** SUPPLIED DATA follows **
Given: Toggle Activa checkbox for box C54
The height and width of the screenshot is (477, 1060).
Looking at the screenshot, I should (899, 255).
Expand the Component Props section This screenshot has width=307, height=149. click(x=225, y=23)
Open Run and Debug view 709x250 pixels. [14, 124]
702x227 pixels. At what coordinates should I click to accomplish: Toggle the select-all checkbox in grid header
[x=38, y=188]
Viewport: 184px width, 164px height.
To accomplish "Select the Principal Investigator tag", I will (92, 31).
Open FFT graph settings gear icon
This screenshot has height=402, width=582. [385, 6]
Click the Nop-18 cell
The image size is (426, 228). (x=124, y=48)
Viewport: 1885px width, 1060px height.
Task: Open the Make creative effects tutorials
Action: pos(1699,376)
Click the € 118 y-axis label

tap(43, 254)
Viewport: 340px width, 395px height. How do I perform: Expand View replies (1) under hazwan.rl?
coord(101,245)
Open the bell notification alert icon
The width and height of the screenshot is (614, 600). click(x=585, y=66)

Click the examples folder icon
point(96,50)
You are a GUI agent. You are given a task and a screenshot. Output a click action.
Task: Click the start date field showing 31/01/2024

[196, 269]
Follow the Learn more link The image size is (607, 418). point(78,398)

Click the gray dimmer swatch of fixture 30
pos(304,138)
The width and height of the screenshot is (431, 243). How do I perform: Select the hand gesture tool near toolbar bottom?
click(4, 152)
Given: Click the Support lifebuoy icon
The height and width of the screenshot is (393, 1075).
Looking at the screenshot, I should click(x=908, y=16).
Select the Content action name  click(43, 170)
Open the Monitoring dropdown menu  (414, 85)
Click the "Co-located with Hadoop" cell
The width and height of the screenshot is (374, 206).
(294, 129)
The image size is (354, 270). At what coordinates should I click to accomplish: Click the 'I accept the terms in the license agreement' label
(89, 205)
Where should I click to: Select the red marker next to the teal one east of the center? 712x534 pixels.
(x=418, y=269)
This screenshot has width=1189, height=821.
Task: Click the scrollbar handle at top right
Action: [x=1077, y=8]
** End of SUPPLIED DATA **
**TASK BRIEF:**
Each line from the top of the records down to the one with "Viewport: 184px width, 164px height." must be retyped exactly; include both ends and nothing else.

**SOLUTION FOR THIS PROBLEM:**
Given: Toggle Activa checkbox for box C54
The height and width of the screenshot is (477, 1060).
Looking at the screenshot, I should (899, 255).
Expand the Component Props section This screenshot has width=307, height=149. click(x=225, y=23)
Open Run and Debug view 709x250 pixels. [14, 124]
702x227 pixels. At what coordinates should I click to accomplish: Toggle the select-all checkbox in grid header
[x=38, y=188]
Viewport: 184px width, 164px height.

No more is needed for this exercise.